Material for this task below:

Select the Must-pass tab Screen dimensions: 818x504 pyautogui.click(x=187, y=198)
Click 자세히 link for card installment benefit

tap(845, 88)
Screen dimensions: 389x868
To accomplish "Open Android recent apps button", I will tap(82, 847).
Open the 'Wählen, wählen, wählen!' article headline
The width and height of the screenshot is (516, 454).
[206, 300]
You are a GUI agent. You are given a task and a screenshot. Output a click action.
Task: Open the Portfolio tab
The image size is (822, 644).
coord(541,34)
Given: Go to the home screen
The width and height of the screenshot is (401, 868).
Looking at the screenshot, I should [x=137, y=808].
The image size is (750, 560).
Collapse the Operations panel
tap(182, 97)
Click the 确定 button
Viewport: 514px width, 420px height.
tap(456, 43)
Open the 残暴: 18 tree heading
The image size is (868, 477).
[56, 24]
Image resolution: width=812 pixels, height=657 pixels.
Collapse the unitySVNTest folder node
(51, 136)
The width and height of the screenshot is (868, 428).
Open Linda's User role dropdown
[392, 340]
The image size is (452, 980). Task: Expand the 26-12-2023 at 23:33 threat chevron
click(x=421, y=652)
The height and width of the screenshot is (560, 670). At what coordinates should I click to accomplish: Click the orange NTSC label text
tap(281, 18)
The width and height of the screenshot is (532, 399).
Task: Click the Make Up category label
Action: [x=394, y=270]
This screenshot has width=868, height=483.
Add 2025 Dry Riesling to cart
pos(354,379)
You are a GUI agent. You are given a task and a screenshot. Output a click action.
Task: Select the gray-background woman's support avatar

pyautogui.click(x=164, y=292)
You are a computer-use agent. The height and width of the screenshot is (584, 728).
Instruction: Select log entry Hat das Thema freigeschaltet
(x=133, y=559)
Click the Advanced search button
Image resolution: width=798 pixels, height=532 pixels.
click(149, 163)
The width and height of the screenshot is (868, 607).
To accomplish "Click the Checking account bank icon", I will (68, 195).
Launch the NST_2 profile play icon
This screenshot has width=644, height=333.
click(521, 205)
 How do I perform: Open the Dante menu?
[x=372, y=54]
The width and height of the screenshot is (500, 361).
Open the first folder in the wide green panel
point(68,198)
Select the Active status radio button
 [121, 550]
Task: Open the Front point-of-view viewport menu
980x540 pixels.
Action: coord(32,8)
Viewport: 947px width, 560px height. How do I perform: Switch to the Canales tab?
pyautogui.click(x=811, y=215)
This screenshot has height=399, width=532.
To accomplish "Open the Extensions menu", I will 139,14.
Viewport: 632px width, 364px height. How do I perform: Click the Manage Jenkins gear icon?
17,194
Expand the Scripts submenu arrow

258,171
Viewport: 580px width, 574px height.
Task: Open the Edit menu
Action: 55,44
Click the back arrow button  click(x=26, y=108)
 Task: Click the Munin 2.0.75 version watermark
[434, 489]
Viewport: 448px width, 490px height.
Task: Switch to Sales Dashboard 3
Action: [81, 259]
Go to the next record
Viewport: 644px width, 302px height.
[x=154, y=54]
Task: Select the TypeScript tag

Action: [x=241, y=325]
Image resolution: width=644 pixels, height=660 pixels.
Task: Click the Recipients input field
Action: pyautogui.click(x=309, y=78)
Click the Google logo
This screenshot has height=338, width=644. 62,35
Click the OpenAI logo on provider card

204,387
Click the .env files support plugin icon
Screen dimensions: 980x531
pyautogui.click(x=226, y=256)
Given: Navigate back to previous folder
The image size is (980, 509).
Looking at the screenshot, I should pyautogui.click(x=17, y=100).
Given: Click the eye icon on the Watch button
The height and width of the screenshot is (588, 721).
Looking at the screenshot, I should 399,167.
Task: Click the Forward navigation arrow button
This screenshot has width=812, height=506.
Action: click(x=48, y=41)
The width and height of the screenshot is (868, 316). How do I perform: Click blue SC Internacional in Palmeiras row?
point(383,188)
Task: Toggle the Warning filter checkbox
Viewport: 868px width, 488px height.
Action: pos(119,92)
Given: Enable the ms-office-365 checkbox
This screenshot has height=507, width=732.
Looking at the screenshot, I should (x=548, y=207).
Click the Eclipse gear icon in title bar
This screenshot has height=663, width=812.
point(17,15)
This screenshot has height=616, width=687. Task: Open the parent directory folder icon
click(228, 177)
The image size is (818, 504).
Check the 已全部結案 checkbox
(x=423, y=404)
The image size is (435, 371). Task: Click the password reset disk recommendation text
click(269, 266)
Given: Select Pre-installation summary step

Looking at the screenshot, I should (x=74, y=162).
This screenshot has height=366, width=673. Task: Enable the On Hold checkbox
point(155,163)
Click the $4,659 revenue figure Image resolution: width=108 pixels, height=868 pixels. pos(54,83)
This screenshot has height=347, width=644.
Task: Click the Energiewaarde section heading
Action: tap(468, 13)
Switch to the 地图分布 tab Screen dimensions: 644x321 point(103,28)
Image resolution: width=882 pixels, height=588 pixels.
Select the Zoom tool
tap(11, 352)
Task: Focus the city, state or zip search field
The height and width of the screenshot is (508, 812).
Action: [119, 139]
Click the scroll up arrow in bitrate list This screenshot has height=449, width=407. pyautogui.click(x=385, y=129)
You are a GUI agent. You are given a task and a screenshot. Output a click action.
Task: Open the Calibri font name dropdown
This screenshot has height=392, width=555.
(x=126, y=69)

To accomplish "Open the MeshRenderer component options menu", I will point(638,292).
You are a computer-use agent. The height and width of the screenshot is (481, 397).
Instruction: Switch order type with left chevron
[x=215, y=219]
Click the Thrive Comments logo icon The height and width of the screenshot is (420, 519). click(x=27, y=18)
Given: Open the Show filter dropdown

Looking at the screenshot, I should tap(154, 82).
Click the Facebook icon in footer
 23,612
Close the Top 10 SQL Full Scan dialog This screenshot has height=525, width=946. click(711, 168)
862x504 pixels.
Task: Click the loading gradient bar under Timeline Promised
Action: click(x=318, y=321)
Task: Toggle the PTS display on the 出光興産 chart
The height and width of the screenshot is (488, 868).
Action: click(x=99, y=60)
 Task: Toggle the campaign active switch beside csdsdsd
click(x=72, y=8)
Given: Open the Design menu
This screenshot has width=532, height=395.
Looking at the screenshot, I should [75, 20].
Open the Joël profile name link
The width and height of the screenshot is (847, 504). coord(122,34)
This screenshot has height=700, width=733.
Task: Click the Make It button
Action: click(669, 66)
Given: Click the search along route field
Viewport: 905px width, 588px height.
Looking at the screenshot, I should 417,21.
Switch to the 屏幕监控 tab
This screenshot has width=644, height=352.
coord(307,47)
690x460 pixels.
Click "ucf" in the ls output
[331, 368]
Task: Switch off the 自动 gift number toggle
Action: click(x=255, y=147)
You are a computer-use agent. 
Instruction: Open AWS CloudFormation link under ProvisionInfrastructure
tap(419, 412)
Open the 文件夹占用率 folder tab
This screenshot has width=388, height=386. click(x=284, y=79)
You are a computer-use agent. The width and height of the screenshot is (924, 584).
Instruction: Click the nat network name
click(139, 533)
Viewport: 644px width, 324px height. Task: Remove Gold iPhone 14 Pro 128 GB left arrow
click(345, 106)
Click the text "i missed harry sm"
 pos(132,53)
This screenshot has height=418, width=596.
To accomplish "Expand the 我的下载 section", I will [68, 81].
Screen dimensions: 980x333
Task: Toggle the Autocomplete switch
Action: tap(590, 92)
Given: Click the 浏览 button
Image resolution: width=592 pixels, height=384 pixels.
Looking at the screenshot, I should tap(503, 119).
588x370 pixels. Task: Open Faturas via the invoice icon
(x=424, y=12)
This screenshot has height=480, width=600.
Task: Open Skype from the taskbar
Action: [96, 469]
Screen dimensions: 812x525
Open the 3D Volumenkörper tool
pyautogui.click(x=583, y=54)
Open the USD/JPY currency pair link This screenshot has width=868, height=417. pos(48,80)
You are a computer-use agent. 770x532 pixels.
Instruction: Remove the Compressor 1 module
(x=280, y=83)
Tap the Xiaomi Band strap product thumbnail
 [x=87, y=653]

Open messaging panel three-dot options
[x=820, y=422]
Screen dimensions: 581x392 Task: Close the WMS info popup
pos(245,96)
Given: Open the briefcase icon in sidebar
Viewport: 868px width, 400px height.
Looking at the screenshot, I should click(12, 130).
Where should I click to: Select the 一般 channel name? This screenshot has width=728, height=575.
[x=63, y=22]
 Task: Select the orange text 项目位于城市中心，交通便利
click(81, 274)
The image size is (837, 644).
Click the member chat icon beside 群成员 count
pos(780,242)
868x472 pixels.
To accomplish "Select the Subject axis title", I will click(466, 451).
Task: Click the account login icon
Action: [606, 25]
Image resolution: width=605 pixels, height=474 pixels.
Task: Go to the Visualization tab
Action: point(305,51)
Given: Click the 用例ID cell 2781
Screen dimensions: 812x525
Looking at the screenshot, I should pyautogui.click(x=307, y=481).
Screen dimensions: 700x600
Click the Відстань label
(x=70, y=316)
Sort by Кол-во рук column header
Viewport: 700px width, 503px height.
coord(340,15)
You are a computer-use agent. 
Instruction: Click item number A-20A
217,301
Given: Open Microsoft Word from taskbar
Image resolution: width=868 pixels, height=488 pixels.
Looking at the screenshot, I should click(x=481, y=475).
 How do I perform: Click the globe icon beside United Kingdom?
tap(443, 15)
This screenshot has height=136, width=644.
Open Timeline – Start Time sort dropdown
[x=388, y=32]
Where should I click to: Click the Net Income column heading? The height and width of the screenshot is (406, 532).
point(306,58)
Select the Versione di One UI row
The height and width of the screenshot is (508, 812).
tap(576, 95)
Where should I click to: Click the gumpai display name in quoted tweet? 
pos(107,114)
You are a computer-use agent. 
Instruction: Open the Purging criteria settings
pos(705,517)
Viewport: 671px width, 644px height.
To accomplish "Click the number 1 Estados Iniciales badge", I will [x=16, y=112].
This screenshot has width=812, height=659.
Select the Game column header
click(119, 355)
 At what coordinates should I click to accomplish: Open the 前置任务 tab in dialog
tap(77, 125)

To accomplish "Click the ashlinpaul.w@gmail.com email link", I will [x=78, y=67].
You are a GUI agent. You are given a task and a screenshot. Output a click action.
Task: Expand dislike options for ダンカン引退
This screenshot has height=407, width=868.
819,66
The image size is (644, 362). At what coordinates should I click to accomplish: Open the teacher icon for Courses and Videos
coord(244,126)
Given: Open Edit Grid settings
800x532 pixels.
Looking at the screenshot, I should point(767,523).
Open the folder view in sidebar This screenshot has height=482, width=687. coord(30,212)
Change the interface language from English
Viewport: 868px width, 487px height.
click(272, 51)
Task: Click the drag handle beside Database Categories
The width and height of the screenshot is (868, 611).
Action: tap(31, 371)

End of Material for this task.

Report the number of lines in the entries above that include the word "search" and add nothing to it.

3